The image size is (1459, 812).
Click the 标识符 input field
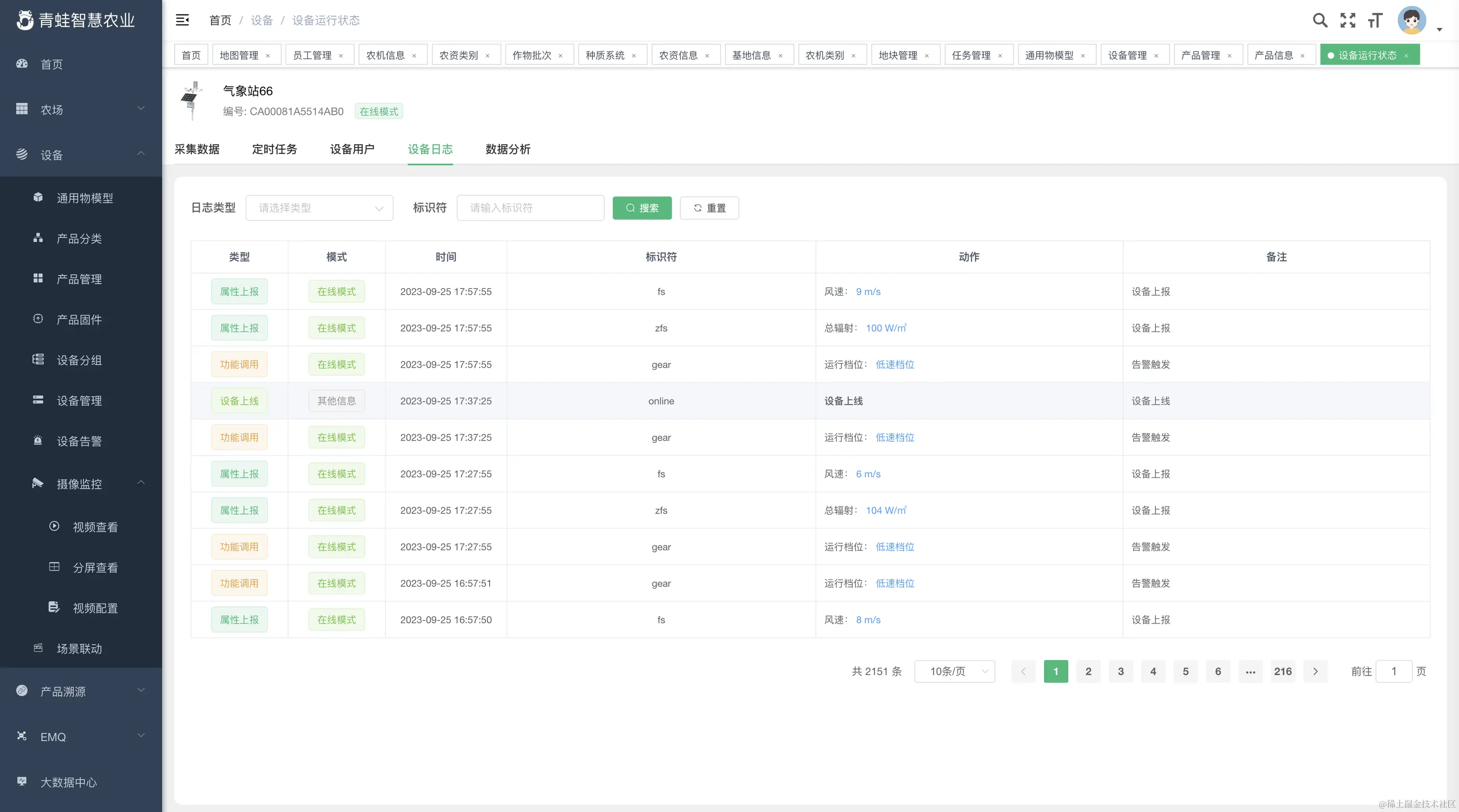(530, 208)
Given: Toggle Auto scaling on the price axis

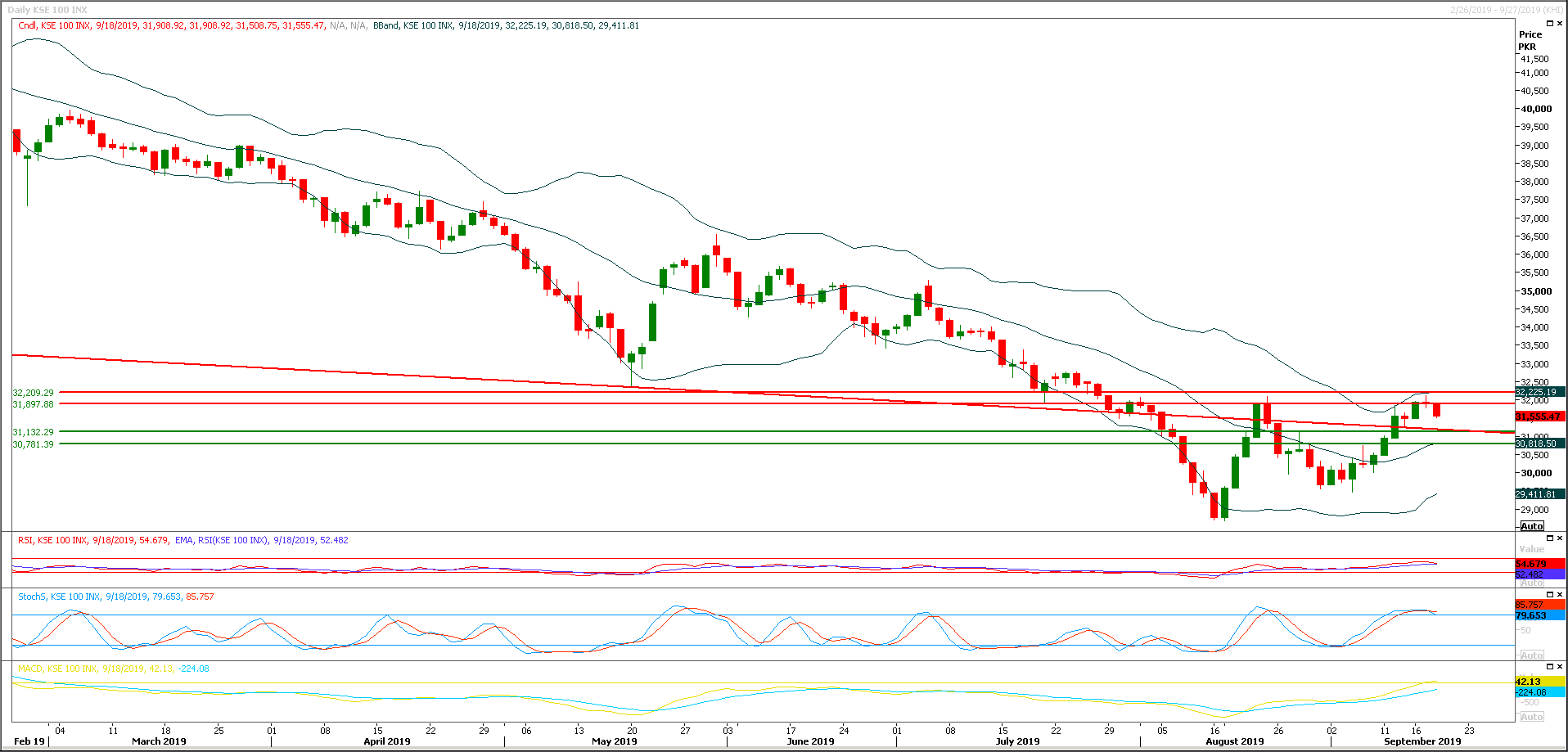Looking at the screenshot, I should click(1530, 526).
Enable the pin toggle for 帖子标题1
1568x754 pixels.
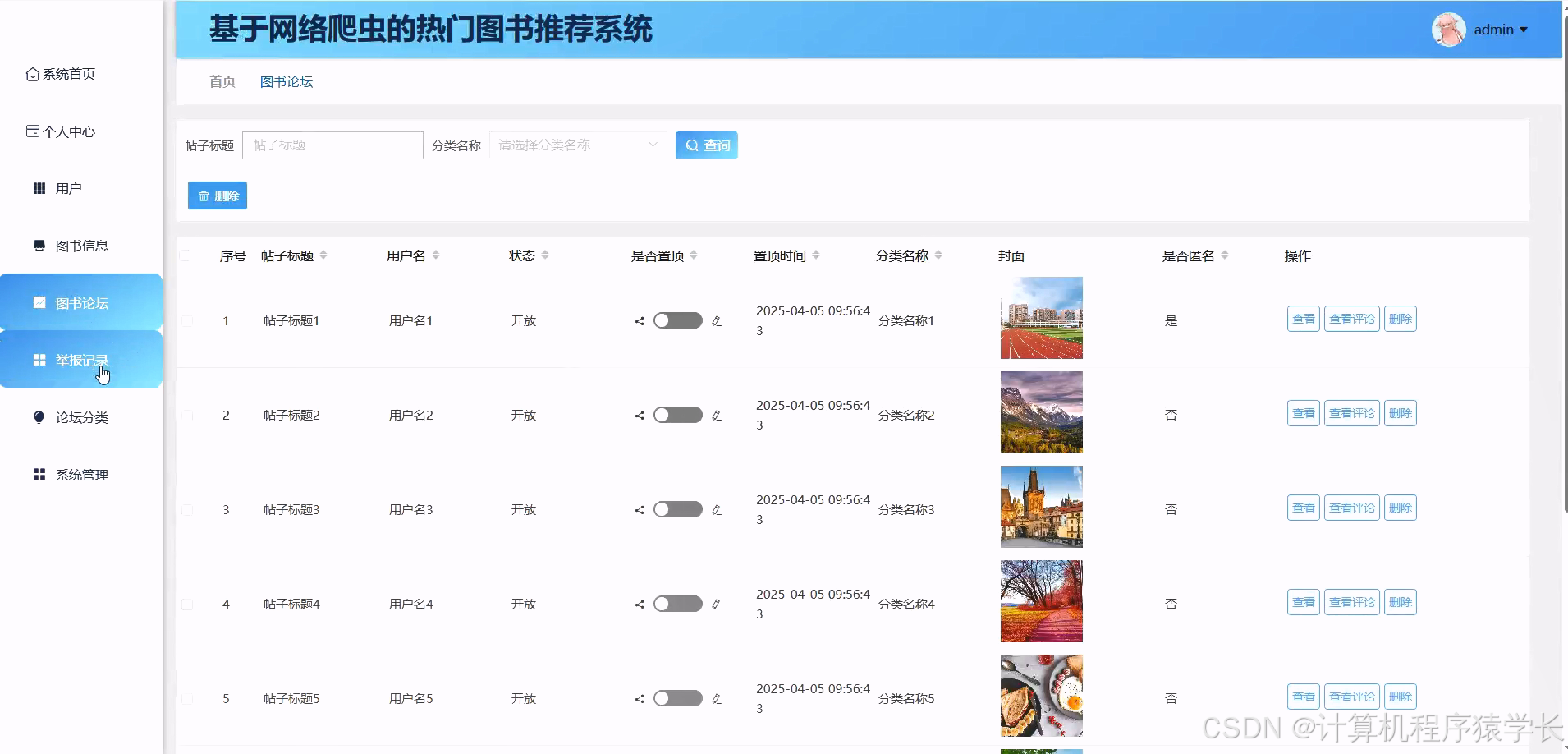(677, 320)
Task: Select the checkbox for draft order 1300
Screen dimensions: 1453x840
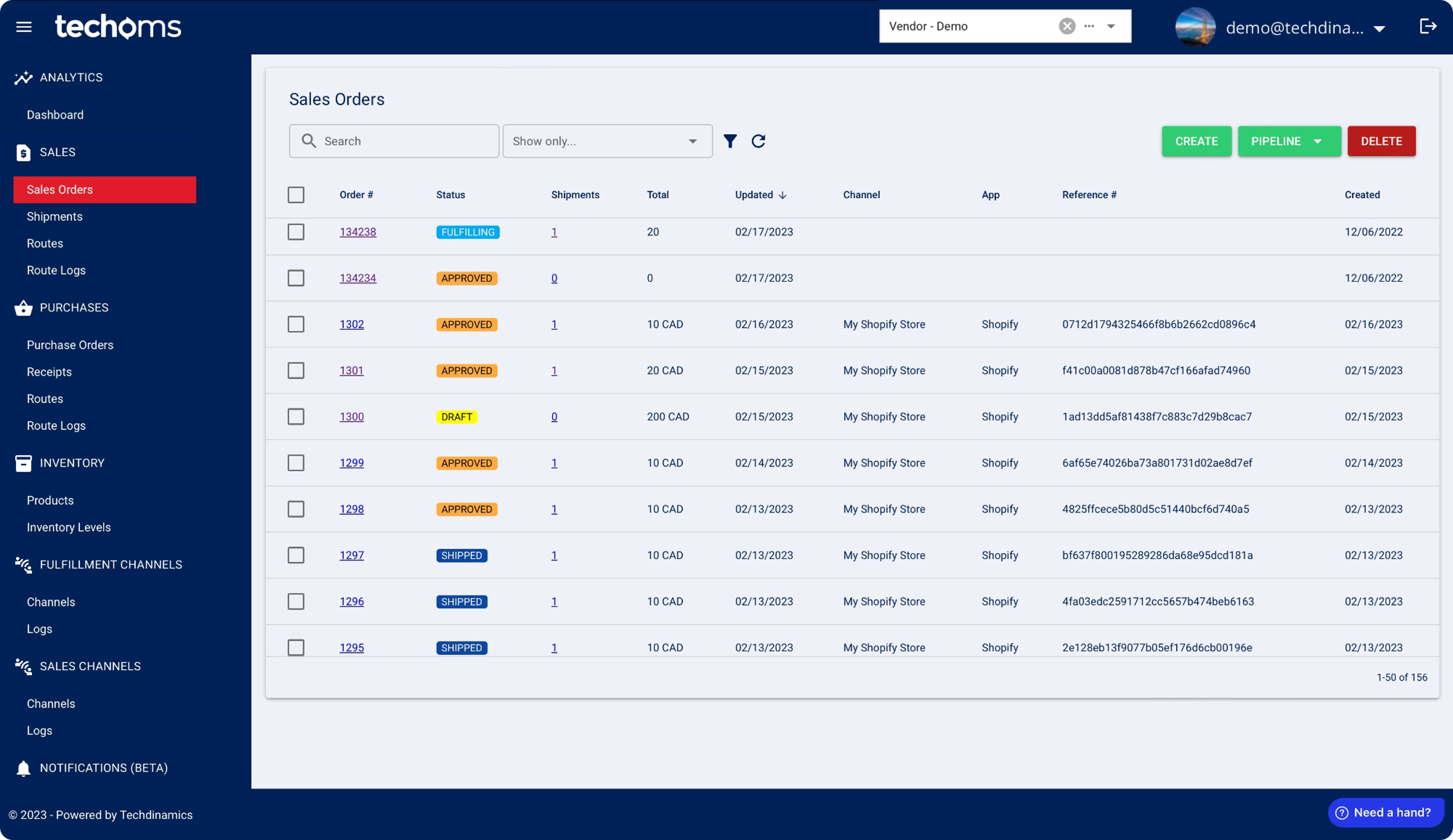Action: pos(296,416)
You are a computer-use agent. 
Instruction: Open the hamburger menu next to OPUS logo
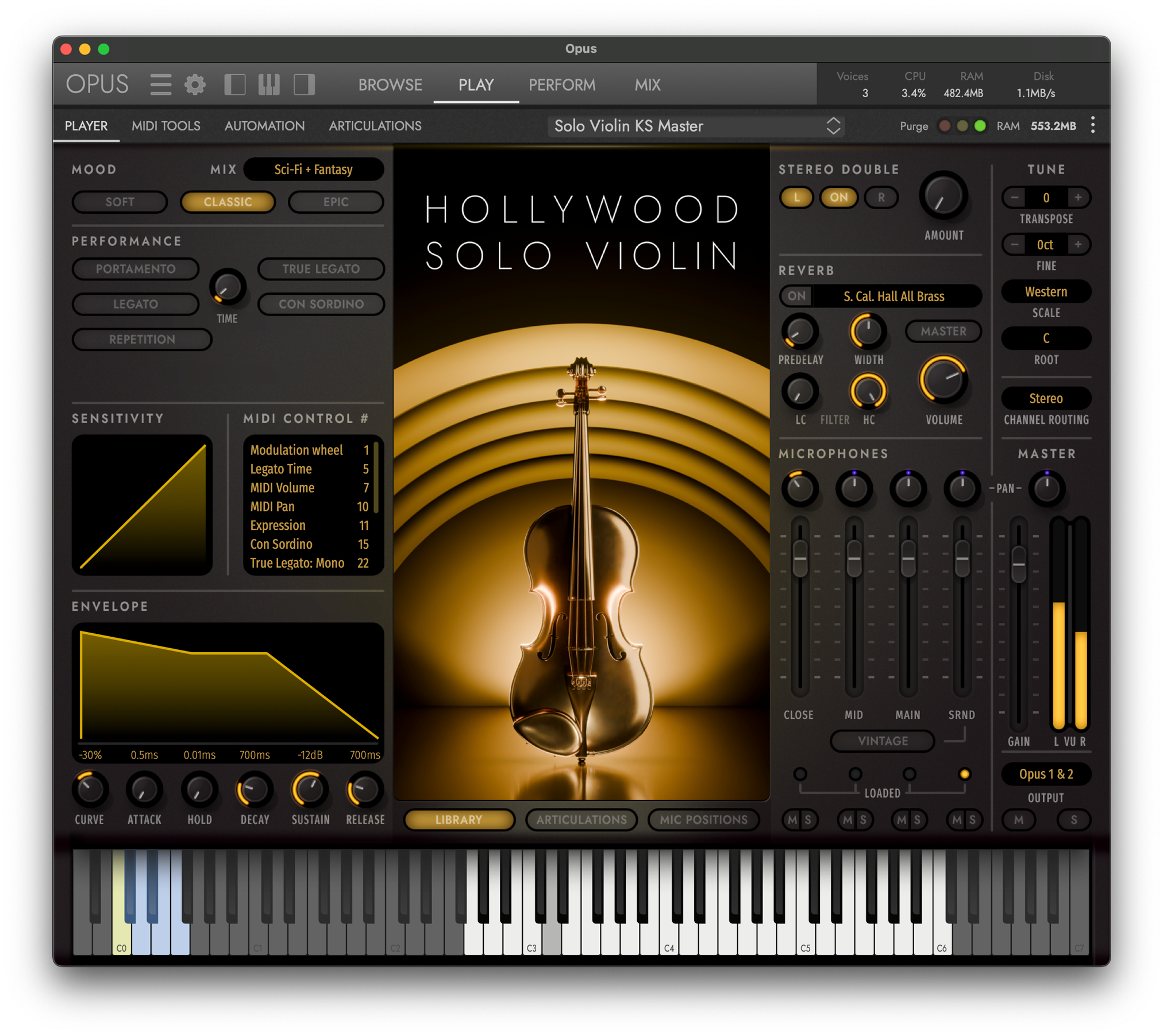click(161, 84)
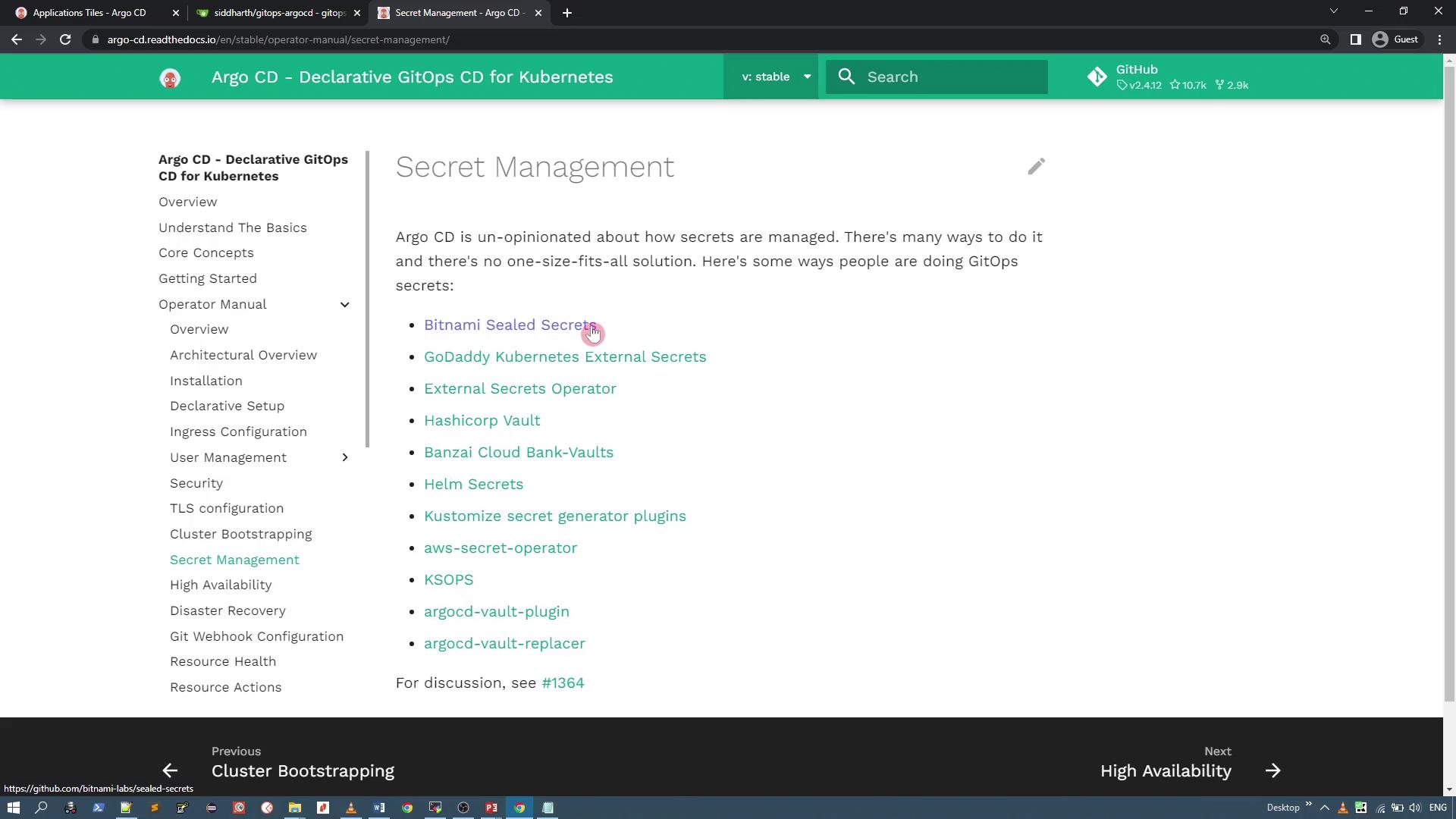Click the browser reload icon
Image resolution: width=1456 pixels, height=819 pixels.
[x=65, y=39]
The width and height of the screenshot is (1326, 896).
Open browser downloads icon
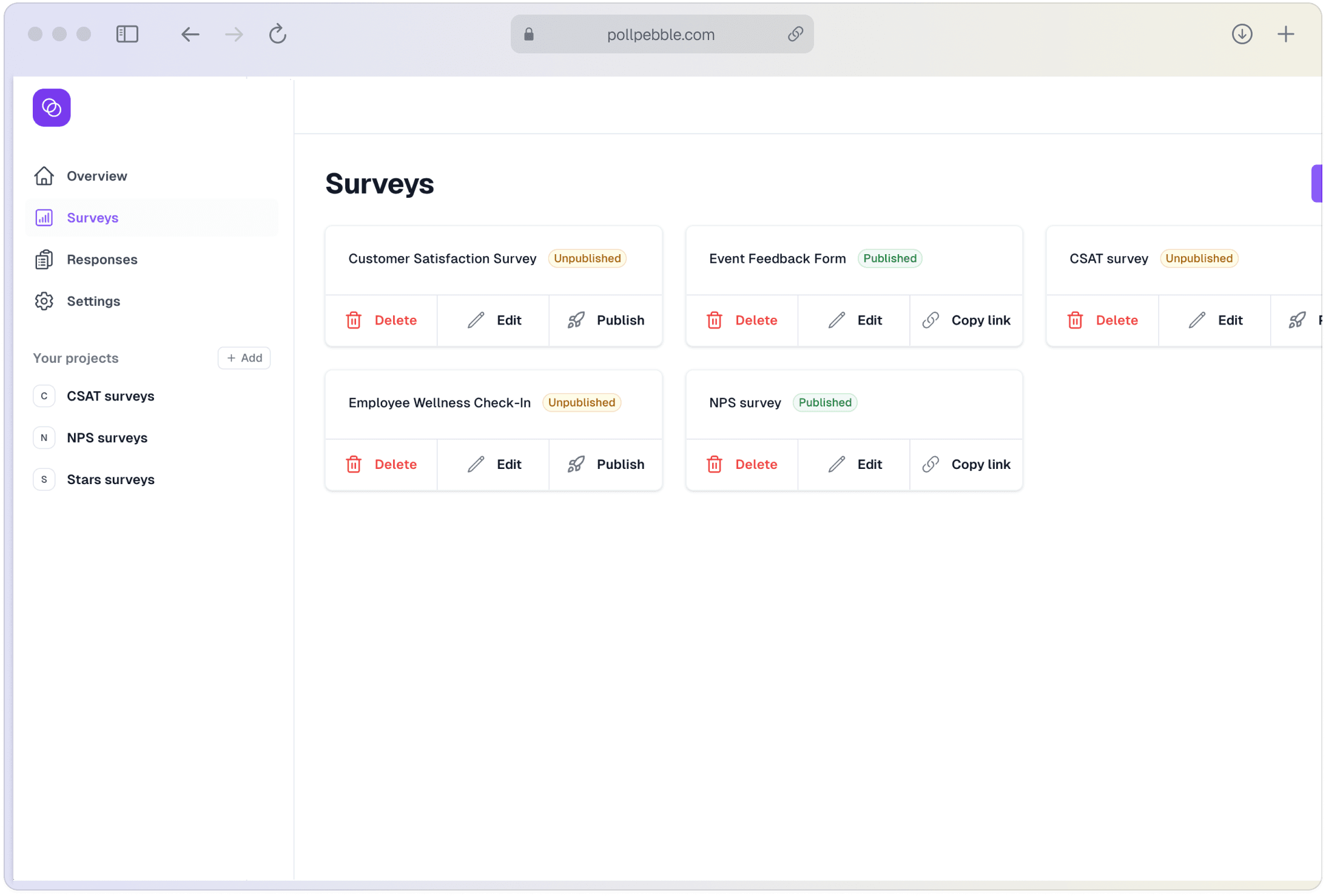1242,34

------------------------------------------------------------------------

Give the entries above again, exactly as written and free of images.

The image size is (1459, 812).
Click the 标识符 input field
(530, 208)
Given: Toggle Auto scaling on the price axis

Looking at the screenshot, I should click(1530, 526).
Enable the pin toggle for 帖子标题1
1568x754 pixels.
(677, 320)
Task: Select the checkbox for draft order 1300
Screen dimensions: 1453x840
Action: pos(296,416)
You are a computer-use agent. 
Instruction: Open the hamburger menu next to OPUS logo
click(161, 84)
Click the browser reload icon
Image resolution: width=1456 pixels, height=819 pixels.
[x=65, y=39]
The width and height of the screenshot is (1326, 896).
Open browser downloads icon
1242,34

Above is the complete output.